A New Throne For Your Home: Dallas Gives Away High-Efficiency Toilets
New toilets. That's one way the city of Dallas is hoping to reduce water use. Over the last seven years, Dallas has given away more than 70,000 toilets, and the porcelain upgrade is just getting started.
The City Council last week approved an additional $7.5 million for the “New Throne For Your Home” program.
Since 2007, the City of Dallas Water Utilities has upgraded more than 72,000 toilets, according to Carole Davis, the water conservation division manager for Dallas Water Utilities.
“Those older toilets were estimated to use anywhere from 5 to 7 gallons per flush,” she says. “With the new high efficiency toilets in the market, those toilets use about 1.28 gallons per flush. So the difference in the gallons per flush can be significant.”
A replacement, the city estimates, would mean an average savings of 12 gallons a day for a family of four. That adds up – to 326 million gallons saved a year across the city.
"Are we really saving water?"
That sounds great, but before a vote that would commit the $7.5 million to the Throne program last week, Dallas City Council member Rick Callahan made a splash.
“So I just asked,” Callahan says, “Are we really saving water or are we just going through a bunch of exercises?”
It’s not a silly question. See, measuring water and money savings from toilet retrofits is complicated.

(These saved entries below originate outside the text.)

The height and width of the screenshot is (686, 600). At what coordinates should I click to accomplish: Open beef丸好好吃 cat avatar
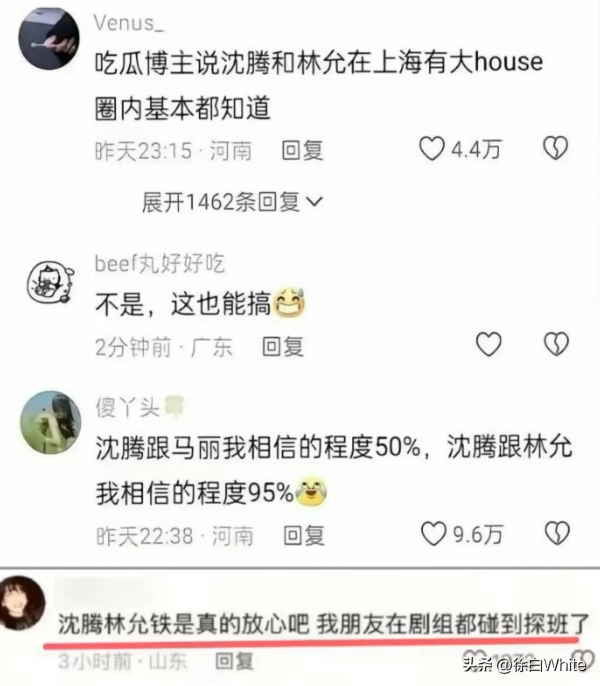(50, 283)
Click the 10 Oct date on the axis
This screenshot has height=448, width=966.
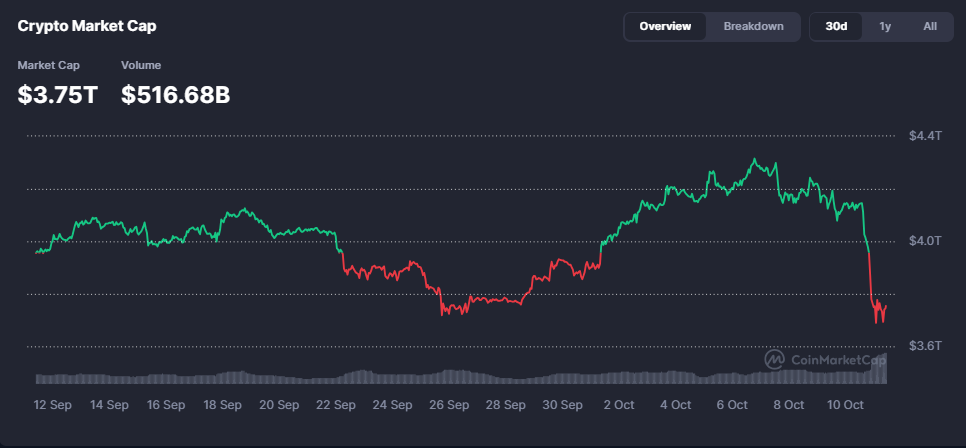coord(845,405)
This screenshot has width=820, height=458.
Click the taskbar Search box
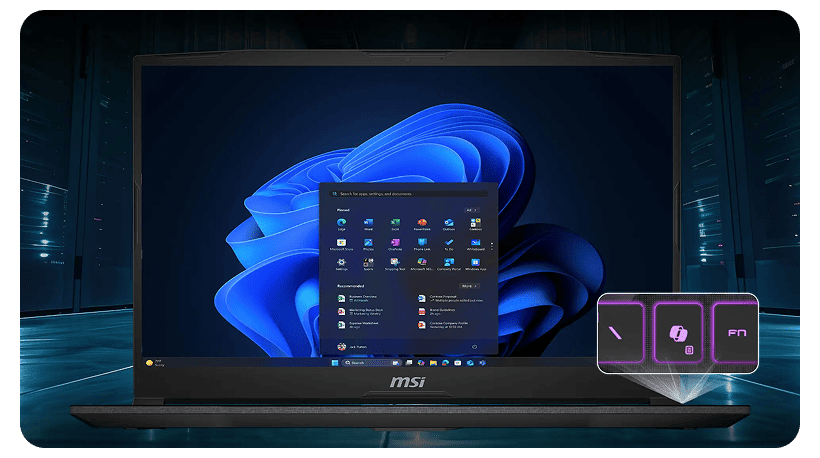coord(356,362)
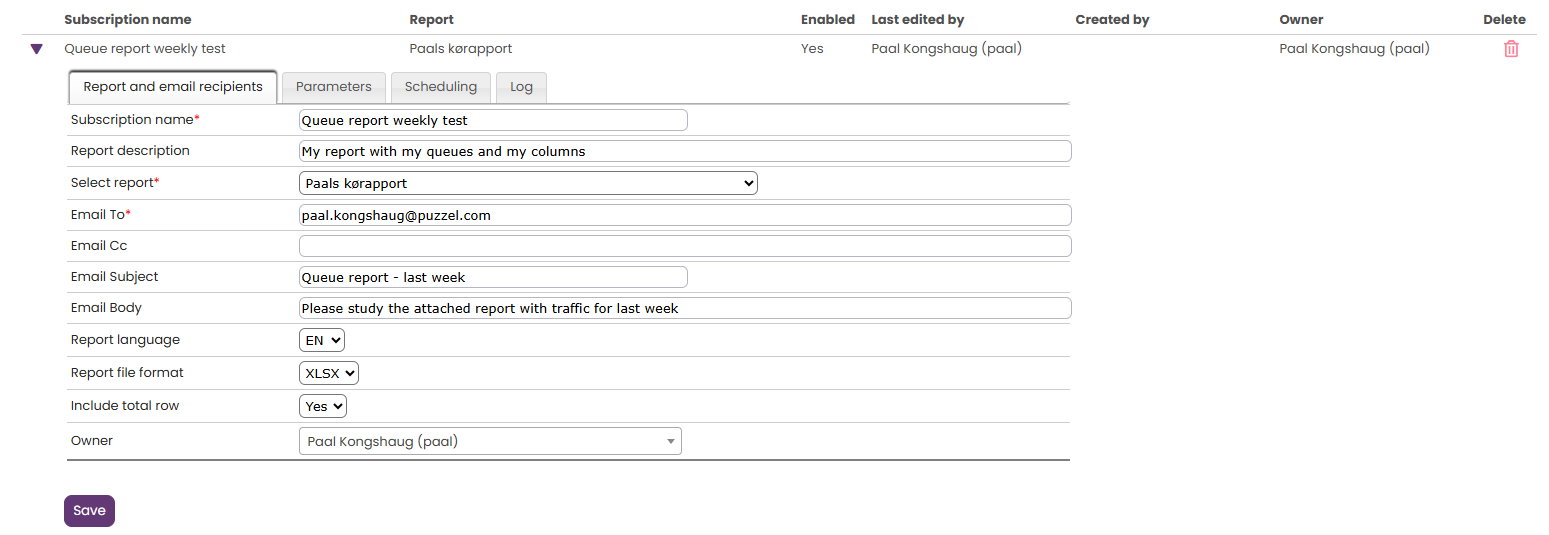The image size is (1549, 535).
Task: Open the Scheduling tab
Action: [x=440, y=87]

First, you have to take into consideration whether or not people would upgrade toilets without help from the city, and second, something a little less pleasant -- the potential for double flushing.
See, that’s Callahan’s main concern – he says when he replaced older toilets with the low-flow variety, he had to flush twice, meaning little water savings.
A Double-Flush Dilemma?
Dallas Water Utilities says it hasn’t fielded complaints about double-flushing.
Lori Bennear, who’s an associate professor of environmental economics and policy at Duke University, says the double-flush concern isn’t that much of an issue.
“The whole double-flush problem was an issue with the low-flow toilets,” she says, “That doesn’t appear to be much of a concern with some of the newer ones.”
The real concern, Bennear says, is whether the city is wasting money by reimbursing people who would upgrade their loos regardless. In a study she did with colleagues at North Carolina State University, Bennear found that one municipal rebate program wasn’t as cost effective as planners thought.
“We found that 50 percent would have replaced anyway, without the rebate ... and 20 percent said they were going to replace their toilet anyway but they wouldn’t gotten quite as high an efficiency toilet,” Brennear says.
The lesson, Bennear says, is not to shy away from efficiency programs, but to target people in houses and apartments who wouldn’t do this otherwise.